El intervencionismo abierto y total de Estados Unidos en Siria, en contra de cualquier ley internacional proclamada siempre débilmente por Naciones Unidas, es un hecho evidente y real, sin cortapisas y a pesar de las manipulaciones mediáticas.

En las redes sociales abundan en ejemplos concretos en ese sentido y difunden lo que ‘absurdamente’ no está presente en los grandes centros de difusión de Occidente.

Nadie niega que Washington, a partir de un contingente de tropas especiales de unos dos mil hombres al norte de Alepo, estableció al menos ocho bases de operaciones en Kobani, Manbij, Hasaka, Al Shedah y Tabqa, territorios sirios.

Esa labor de ‘zapa continua’ se ha realizado tras un intenso trabajo de inteligencia y penetración de las fuerzas kurdas y de la llamada oposición democrática siria, y en menor medida contra el Estado Islámico, Daesh en árabe.

Tal situación, que ha generado divergencias con Turquía y cuyas tropas se despliegan en esas regiones mencionadas, tiene sin embargo el objetivo de propiciar el caos, desmembrar a esta nación del Levante e impedir el avance del Ejército sirio para reconquistar la tierra que les pertenece.

Los requisitos internacionales para impedir tales casos existen en el seno de Naciones Unidas, forman parte de su estructura administrativa pero son ignoradas como es habitual en el seno del Consejo de Seguridad por la pérfida actuación de Estados Unido, Reino Unido y Francia.

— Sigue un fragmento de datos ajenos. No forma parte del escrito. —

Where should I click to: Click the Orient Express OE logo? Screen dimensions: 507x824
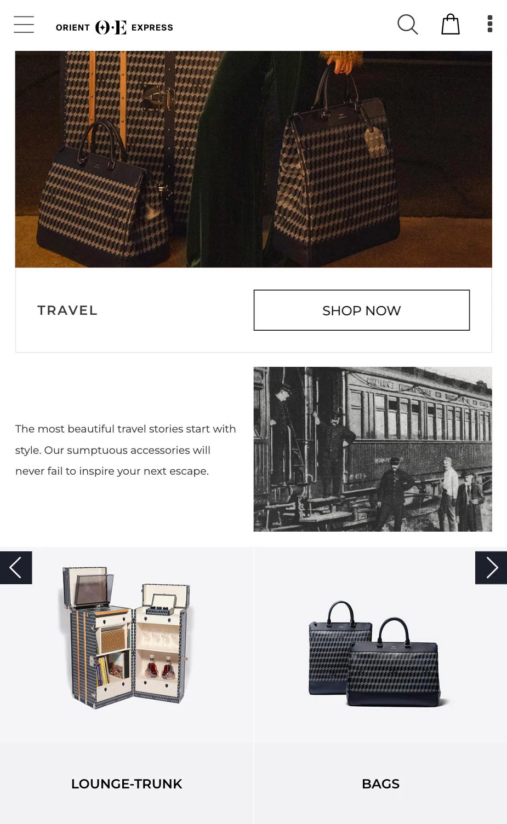point(111,27)
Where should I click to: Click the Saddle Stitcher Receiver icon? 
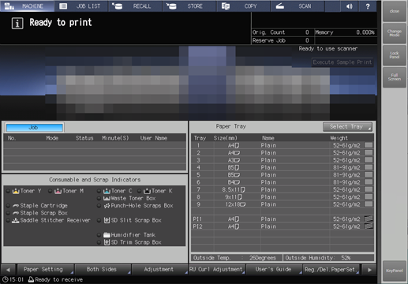[x=16, y=220]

La escalada de la agresión contra Siria, con antecedentes claros y precisos a partir de la ‘promoción’ de las primaveras árabes, responde no a teorias conspirativas sino a planes y proyectos largamente pensados desde la primera invasión a Irak.

Los aliados reales de Siria, presentes en el Consejo de Seguridad o fuera de éste, Rusia, China e Irán, siguen siendo sensatos, calmados en su actuación y realistas y objetivos pero todo tiene un límite y a ojos vistas, ‘parar’ a Estados Unidos y sus acólitos, es algo que ya no puede obviarse.

Para los ‘tanques pensantes’, los servicios de inteligencia occidentales y de sus ‘socios’ regionales en el Medio Oriente, la resistencia y firmeza de Siria los desconcierta y apelan ahora a un incremento nunca visto de imponer el espanto y el terror sin medir consecuencias.

Sin sensacionalismo o manipulaciones, Siria es ahora la apertura de una crisis que supera con creces, por los actores involucrados y las armas en el terreno de combate, cualquier otra situación generada en la llamada Guerra Fría.